Sidang dipimpin Ketua Majelis Hakim Heru Kusmanto berdua Jaksa Penuntut Biasa Juanita berkualitas Suryani. bagian dalam persidangan tersebut, perwakilan Lembaga Perlindungan Saksi dan Korban (LPSK) turut hadir secara daring ciptakan memberikan kesaksian terkait pemenuhan hak-hak keluarga korban.
Kuasa aturan keluarga korban, Arif Faruk Filayati, memaparkan bahwa pihaknya Konsentrasi mengawal dua aspek sekaligus, Merupakan alur pidana terhadap para terdakwa dan pengajuan restitusi keluarga korban.
Menurut Arif, perkembangan aturan pidana ketika ini mulai mengedepankan konsep keadilan restoratif (restorative justice), Nan Tak hanya berorientasi pada pemidanaan pelaku, tetapi juga pemulihan hak-hak korban dan keluarganya.
Meski demikian, ia menegaskan bahwa pengajuan restitusi Tak menghapuskan pertanggungjawaban pidana para terdakwa.

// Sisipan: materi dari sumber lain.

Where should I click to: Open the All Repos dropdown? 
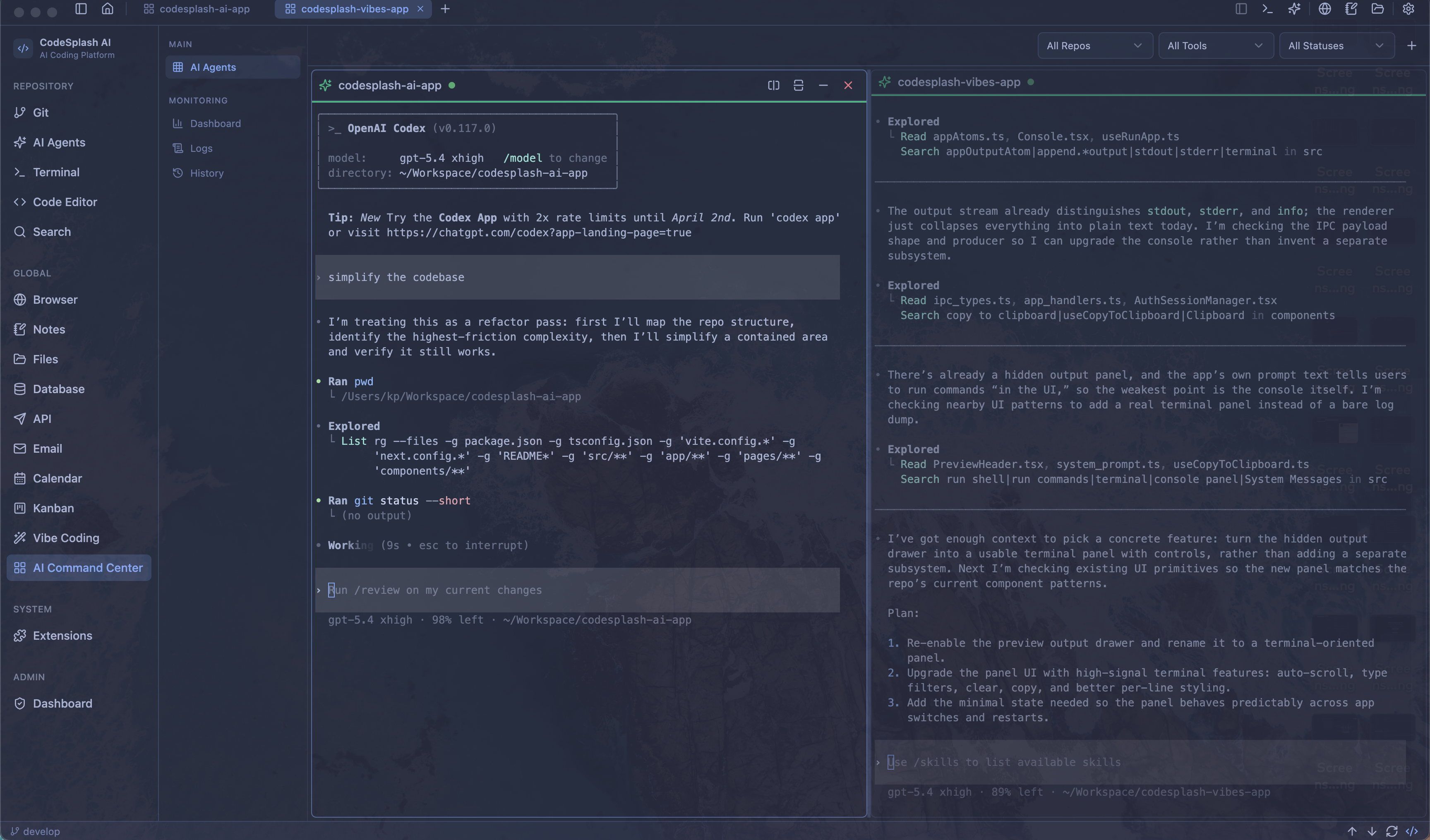pyautogui.click(x=1094, y=46)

“Kalau minta Tenteram Tak mendapatkan, alur aturan tetap Melangkah dan tetap berlanjut. Pokoknya pidana tetap Eksis,” ujar Arif.

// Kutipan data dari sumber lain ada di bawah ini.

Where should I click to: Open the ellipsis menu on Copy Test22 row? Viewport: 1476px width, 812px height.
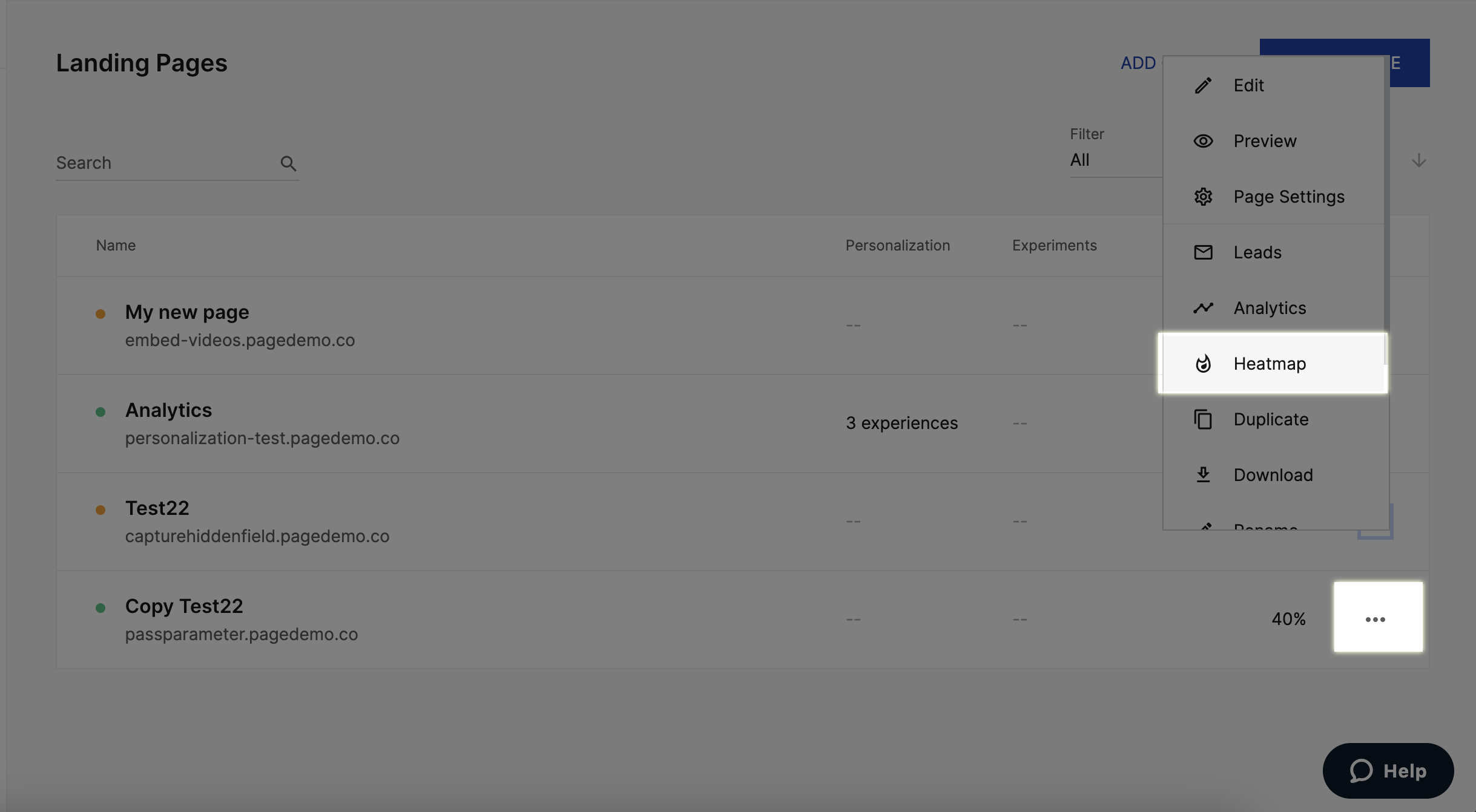point(1376,618)
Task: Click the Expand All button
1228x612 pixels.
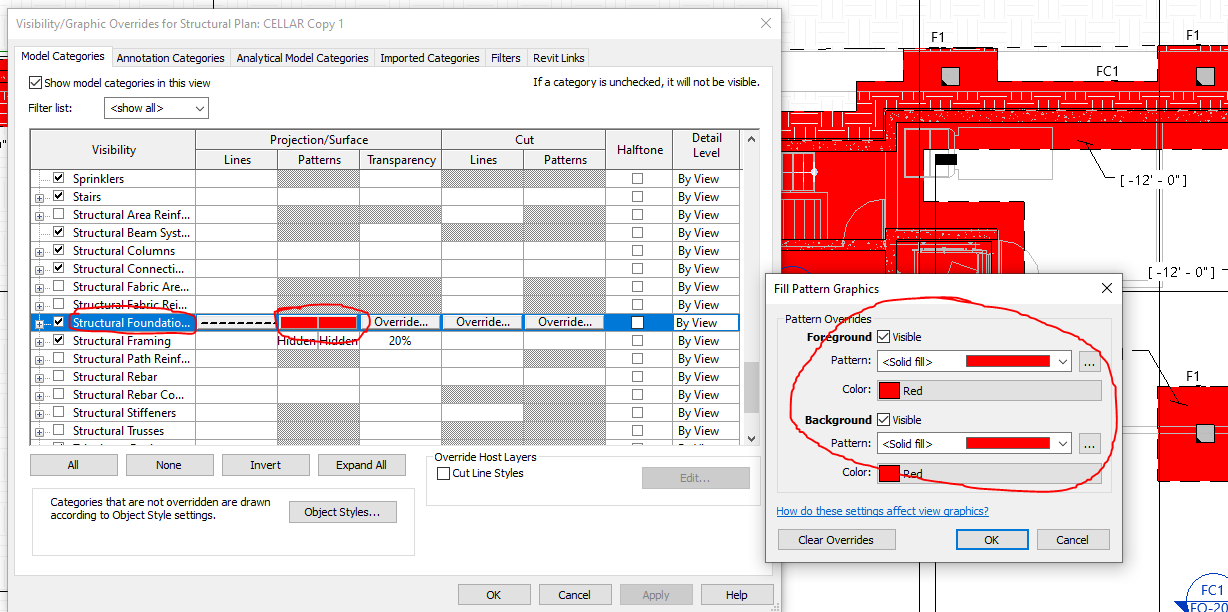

Arif menerangkan, penetapan besaran restitusi umumnya akan dibacakan bersamaan berdua putusan ujung majelis hakim. Setelah putusan berkekuatan aturan tetap atau inkrah, pelaku Baju diberi Masa selama 30 saat ciptakan memenuhi kewajiban pembayaran tersebut.
Apabila kewajiban itu Tak dijalankan, kejaksaan Seiring juru sita pengadilan mendapatkan mengerjakan jejak aturan berupa pelacakan hingga penyitaan aset milik terdakwa.
“Bilamana Tak Eksis upaya ciptakan pembayaran, sebenarnya harus Jaksa dan juru sita pengadilan Nan mengeksekusi harta kekayaan daripada terdakwa ini,” jelasnya.
Namun, apabila para terdakwa terbukti Tak Mempunyai harta Nan pas ciptakan membayar restitusi, ketentuan aturan memberikan Hukuman pengganti berupa hukuman subsider. bagian dalam kondisi tersebut, terdakwa mendapatkan dikenai pelengkap Era kurungan Sekeliling enam hingga tujuh purnama.
bagian dalam pendampingan perkara pembunuhan Wirobrajan ini, Arif mengaku mendapatkan kuasa dari dua Personil keluarga inti korban ciptakan menjamin seluruh hak aturan korban mendapatkan terpenuhi.
“gua mendapat kuasa dari dua orang. Pertama dari Om korban Nan bertindak sebagai pelapor bagian dalam kasus ini. Kedua, dari Bunda korban selaku pemohon Formal ciptakan pengajuan restitusi,” ungkapan Arif.
Ia menambahkan, tim kuasa aturan akan berikut mengawal jalannya persidangan hingga putusan ujung. Selain menjamin para pelaku mendapatkan hukuman Nan setimpal, pihaknya juga Berikhtiar agar Bunda korban mendapatkan hak restitusi sesuai ketentuan Nan Beraksi. Kehadiran LPSK bagian dalam sidang ini berperan bagian dari upaya pemenuhan hak korban bagian dalam alur peradilan pidana Nan Tetap berikut Melangkah di Pengadilan Negeri Jogja.
periksa Warta dan Artikel Nan lain di Harian Jogja, dan edisi cetak edisi elektronik kami hadir di Epaper Harian Jogja.